Em 2050, o planeta contará com mais de 9 bilhões de habitantes, contra os 7 bilhões de hoje, e a mancha urbana ocupará cerca de 1,5 milhão de km2, por volta de 2030, que corresponde à área de França, Alemanha e Espanha, juntas. Em média, isso significa um milhão de novos habitantes por semana, durante os próximos 38 anos, que corresponde a mais 500 mil passageiros por semana nos sistemas de transporte. Esses números impressionantes levaram a UITP às seguintes perguntas: como preparar as cidades para está realidade? Como apoiar o setor de transporte para enfrentar essa dinâmica e executar a estratégia de dobrar o transporte público, até 2025?

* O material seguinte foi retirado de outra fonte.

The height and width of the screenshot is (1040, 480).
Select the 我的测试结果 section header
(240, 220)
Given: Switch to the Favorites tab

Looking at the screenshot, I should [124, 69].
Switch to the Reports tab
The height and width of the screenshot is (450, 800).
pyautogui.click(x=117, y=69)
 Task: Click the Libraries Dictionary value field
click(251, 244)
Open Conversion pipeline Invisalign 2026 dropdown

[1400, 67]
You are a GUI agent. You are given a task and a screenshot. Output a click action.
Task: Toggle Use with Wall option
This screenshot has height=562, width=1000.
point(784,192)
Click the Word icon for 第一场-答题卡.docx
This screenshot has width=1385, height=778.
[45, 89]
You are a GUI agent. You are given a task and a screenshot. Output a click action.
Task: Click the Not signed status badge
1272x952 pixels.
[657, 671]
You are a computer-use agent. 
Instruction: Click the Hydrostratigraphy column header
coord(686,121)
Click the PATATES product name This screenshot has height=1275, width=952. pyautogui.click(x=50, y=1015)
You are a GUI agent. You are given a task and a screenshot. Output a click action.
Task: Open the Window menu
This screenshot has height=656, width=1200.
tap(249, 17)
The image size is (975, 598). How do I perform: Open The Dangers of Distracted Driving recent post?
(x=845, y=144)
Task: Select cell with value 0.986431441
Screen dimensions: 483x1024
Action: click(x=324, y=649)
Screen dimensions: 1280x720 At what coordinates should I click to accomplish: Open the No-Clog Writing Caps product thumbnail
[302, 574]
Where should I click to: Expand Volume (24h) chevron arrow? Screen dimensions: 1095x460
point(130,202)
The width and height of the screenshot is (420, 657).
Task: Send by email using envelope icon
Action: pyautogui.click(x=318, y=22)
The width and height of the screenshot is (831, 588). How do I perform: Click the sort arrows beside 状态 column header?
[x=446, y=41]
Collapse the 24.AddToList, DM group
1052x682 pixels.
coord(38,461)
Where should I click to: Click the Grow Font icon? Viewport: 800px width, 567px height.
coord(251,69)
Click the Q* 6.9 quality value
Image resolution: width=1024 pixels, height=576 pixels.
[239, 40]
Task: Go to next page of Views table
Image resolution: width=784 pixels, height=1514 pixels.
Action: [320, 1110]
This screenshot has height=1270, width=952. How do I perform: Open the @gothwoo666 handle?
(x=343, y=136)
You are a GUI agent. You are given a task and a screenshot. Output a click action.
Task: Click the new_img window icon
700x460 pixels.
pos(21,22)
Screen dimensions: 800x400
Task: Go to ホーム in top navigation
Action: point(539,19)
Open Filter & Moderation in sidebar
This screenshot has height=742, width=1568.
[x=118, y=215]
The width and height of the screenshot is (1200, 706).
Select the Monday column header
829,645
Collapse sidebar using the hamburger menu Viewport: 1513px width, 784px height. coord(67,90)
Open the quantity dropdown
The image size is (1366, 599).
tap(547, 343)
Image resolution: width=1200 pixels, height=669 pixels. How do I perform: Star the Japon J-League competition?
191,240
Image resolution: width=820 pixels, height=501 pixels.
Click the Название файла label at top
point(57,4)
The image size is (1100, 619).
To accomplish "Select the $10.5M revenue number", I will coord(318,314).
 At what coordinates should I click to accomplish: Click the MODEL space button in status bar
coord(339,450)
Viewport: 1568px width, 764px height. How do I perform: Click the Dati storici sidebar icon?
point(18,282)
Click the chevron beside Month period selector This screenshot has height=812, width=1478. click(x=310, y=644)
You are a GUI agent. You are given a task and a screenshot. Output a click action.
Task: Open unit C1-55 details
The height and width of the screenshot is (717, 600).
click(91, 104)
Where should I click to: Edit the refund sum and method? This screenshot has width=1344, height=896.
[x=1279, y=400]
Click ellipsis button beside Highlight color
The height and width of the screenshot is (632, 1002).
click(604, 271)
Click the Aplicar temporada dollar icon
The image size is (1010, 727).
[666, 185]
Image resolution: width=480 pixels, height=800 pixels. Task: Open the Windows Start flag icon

Para tentar responder essas respostas, a UITP estará presente na Rio+20, a Conferência das Nações Unidas sobre Desenvolvimento Sustentável, que acontecerá no Rio de Janeiro, entre 13 e 22 de junho. Cabe lembrar o leitor que a Rio+20 acontece exatamente 20 anos após a Eco92, reunião mundial realizada no Brasil com diretrizes semelhantes, cujo objetivo de agora é avaliar o que foi feito e como continuar com as ações para o desenvolvimento sustentável. O encontro é um dos mais relevantes no cenário global, e reunirá líderes de mais de 150 países membros da ONU, além de especialistas, pesquisadores e grupos da sociedade civil que trabalham para desenvolver formas de progresso ambientalmente conscientes.

A UITP preconiza o maior reconhecimento da contribuição sócio-econômica e ambiental proporcionada pelo transporte público para a qualidade de vida das cidades e também pede mais recursos financeiros destinados ao transporte público, para que este siga desempenhando seu papel vital para as populações urbanas.

Um transporte público de qualidade contribui com a prosperidade e bem-estar social das cidades, permitindo o acesso das pessoas aos locais de trabalho e lazer, e com o desenvolvimento econômico, a partir da estruturação e valorização imobiliária, criação de novos negócios e geração de empregos, entre outros benefícios. Um transporte público para ser considerado bom deve ser limpo, ou seja, eficiente em termos de consumo energético e emissões de carbono, de forma a favorecer a saúde dos cidadãos. Esse transporte deve oferecer excelente mobilidade urbana e acesso permanente às oportunidades existentes nas cidades, de forma segura, rápida, econômica e confortável, criando, assim, uma sociedade mais integrada e produtiva.

Para que o leitor entenda melhor a importância e os benefícios dos investimentos públicos em transporte de massa nas cidades, recomendo uma visita ao site da UITP (www.uitp.org) e uma ativa participação na Rio+20, para que, cada vez mais, haja investimentos em transporte público em nosso país e nossa população urbana possa usufruir permanentemente de seus imensuráveis benefícios sociais, econômicos e ambientais.